The Huntress had already considered and discarded that idea.
“Same problem as the force pikes. You have to get in too close for them to be effective. And the carbonite will only freeze him for a few minutes. What are we supposed to do when he thaws out?”
“The tangle guns aren’t any better,” he countered. “A lightsaber will slice through the webbing like it was made of flimsi.”
“They aren’t meant to hold him,” the Iktotchi explained. “They only have to slow him down long enough for me to administer the senflax.”
She held up a long, thin blade to illustrate her point. The edge was coated with the potent neurotoxin. According to the princess, any wound deep enough to draw blood would get the poison into his system.
“After the toxin is introduced, we’ll have to keep the pressure on,” she reminded the captain. “If we even give him a chance to breathe, he’ll recognize that the drug is in his system. He might have some way to counter it with the Force.”
“How long after you cut him before that stuff starts to take effect?”
“Thirty, maybe forty seconds.” Assuming Serra knows what she’s talking about.

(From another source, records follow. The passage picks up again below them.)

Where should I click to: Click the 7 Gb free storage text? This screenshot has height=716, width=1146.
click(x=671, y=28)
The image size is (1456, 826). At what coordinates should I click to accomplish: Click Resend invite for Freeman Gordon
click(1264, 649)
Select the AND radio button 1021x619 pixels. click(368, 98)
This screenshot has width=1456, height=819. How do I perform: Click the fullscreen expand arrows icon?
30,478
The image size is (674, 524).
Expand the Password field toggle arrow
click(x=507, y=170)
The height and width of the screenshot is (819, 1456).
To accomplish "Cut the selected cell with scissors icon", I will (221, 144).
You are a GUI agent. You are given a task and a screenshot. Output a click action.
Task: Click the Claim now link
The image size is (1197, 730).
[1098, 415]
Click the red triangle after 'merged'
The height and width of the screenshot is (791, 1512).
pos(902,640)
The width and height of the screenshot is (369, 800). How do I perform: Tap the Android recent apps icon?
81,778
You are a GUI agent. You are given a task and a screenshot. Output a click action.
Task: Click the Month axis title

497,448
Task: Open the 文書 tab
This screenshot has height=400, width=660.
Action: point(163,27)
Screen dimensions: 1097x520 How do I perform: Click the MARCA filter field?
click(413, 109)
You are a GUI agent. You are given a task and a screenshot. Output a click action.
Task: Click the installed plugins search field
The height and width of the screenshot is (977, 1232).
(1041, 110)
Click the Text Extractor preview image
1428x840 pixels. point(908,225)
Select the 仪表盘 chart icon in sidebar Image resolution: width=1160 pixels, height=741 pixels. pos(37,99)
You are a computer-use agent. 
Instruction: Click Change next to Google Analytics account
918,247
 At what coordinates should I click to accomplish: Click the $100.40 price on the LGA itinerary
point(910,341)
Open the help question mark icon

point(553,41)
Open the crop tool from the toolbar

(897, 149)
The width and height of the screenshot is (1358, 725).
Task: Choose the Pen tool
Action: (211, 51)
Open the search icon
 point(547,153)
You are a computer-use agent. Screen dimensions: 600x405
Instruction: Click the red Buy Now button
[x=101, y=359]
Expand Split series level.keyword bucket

“That’s a long time for a bunch of soldiers to go toe-to-toe with a Sith.”
There really wasn’t anything she could say to reassure him, so she didn’t bother with an answer.
“Make sure your unit remembers that this is a two-stage attack,” she told him. “The first stage needs to distract him long enough to give me an opening. After that, hit him with everything we’ve got.”
“Can you really see the future?” the captain asked after passing on her instructions to the team.
“Sometimes. The future is always in motion. It’s not always clear.”
“Are we going to get out of this alive?”
“Some of us might,” she replied, not mentioning the vision she had of Jedder’s broken body lying lifeless on the mansion’s marble floor.
When Bane returned to Ciutric, he was surprised to find Zannah’s ship still gone, but he was grateful that she wouldn’t be waiting for him back at the mansion. He was in no shape to do battle with her now; he was even too tired to come up with a lie to explain his absence without raising her suspicions. Yet as his airspeeder approached his mansion on the horizon, he knew that even if Zannah had been waiting for him, his journey would still have been worthwhile. Andeddu’s knowledge was his now; over the past few days his brain had processed the raw information he had stolen to the point of full comprehension. He fully understood the ritual of essence transfer; he had learned the techniques that would allow him to move his consciousness from his own failing body into another. He just needed to select an appropriate victim.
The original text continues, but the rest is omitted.